En estas crónicas reunidas, la obra de Quiroz se
descubre como una cartografía huidiza y saltimbanqui de una ciudad de mil caras
que conviven en una superficie de edificios relucientes y coches asiáticos y un
bajofondo de jóvenes educados a bazuco y arma blanca –como la desdichada
protagonista de La mujer del prójimo–,
gente que pasa sus días en la calle –como Jairo Gualdrón, que lleva Una vida de mierda– o vive de trabajos
infames como la cremación humana o la prestación de servicios religiosos sin
otra convicción que la que da el dinero. Quiroz sabe que la ciudad es lo que
esconde y allí está él, recorriendo los barrios de El Chapinero, Usaquén o La Soledad no como recorrido
de pintoresquismo romántico sino como escenarios necesarios para un puñado de
historias que salen solo después de remover unos trastos, en los depósitos del
Museo del Oro, La Quinta
de Bolívar o alguno de los demás centros de atracción turística de la ciudad.

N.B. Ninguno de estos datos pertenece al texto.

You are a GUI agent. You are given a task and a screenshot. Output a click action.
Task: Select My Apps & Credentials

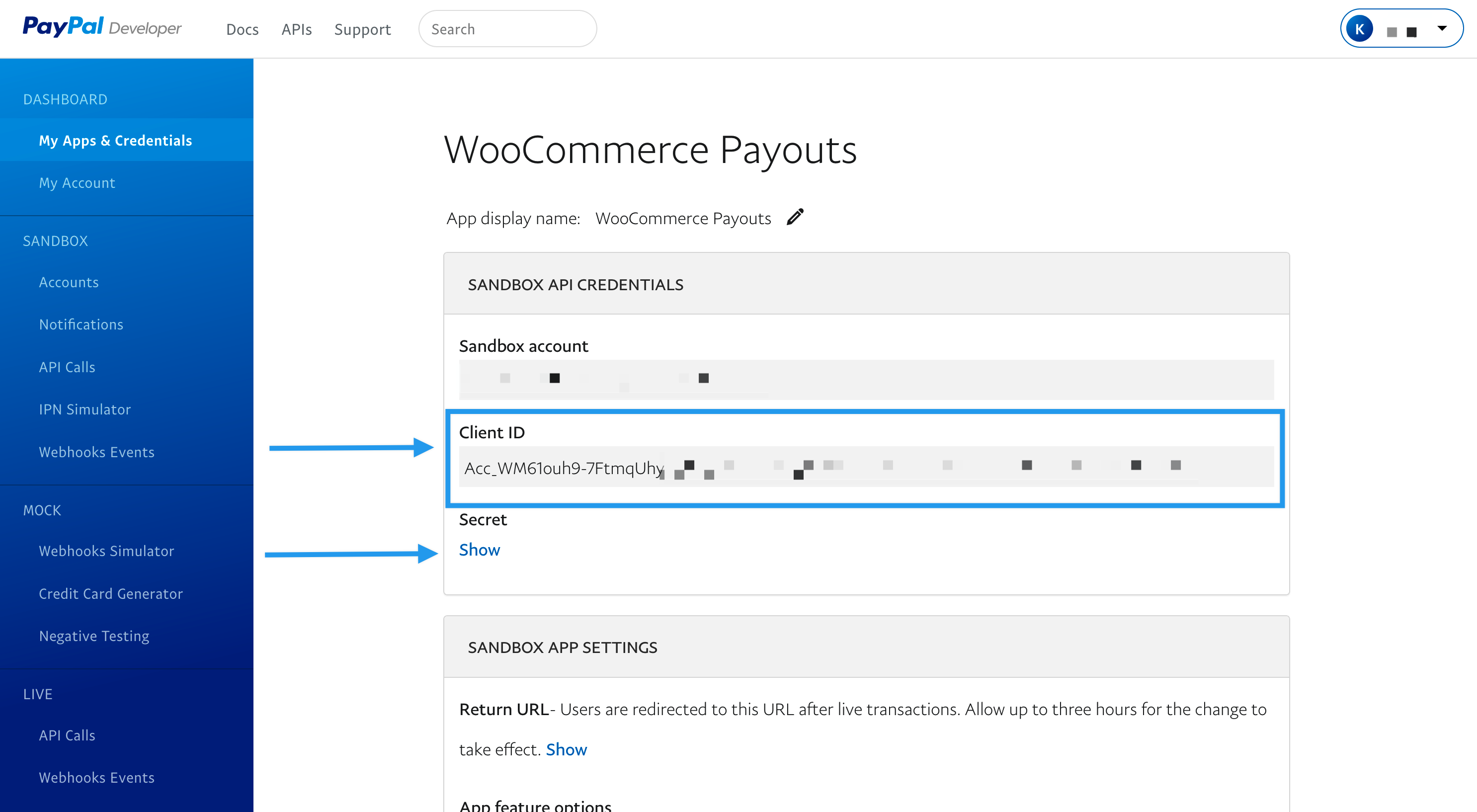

Sus historias también le sirven para hablar de las creencias religiosas de los
bogotanos (El Divino Niño), la
violencia institucionalizada (La mujer
del prójimo, El patio de los locos),
la precariedad económica de todo un pueblo (Tardes
de Leonel, “Nuestra patria es el cielo”) o el irrenunciable y trasnochado
optimismo del bogotano medio en De
inventores y quijotes, una crónica que recuerda a El cartero llama mil veces, el texto que Gabriel García Márquez
dedicó al servicio de correos de la misma ciudad en 1954.
Echando mano del ritmo aletargado y húmedo de esta
ciudad en la cima de la leyenda de prosperidad inhóspita de Colombia, Quiroz
describe en forma contundente, no abusa del diálogo y solo hace uso del habla
coloquial cuando la narración lo requiere, exceptuándonos de la visita
etnográfica y la mirada extrañada. Quiroz es él
mismo uno de los personajes que pinta y por eso, a pesar del espanto de la
pobreza y de la muerte, la violencia y la desesperanza, se toma su tiempo y sus
páginas para dejar que su amor por Bogotá brote como un manantial dorado a
través de los aromas en Suma de mis
olores, los sabores en la hermosa
Cadáver exquisito o haciendo gala de la reputación bohemia de la ciudad en Tarde de perro.
Luciano Lahiteau
Luciano Lahiteau
"Quiroz sabe que la ciudad es lo que esconde y allí está él" esta frase me pareció excelente. Me gustó el recurso de elementos cartográficos, El Dorado y contexto. Muy bueno!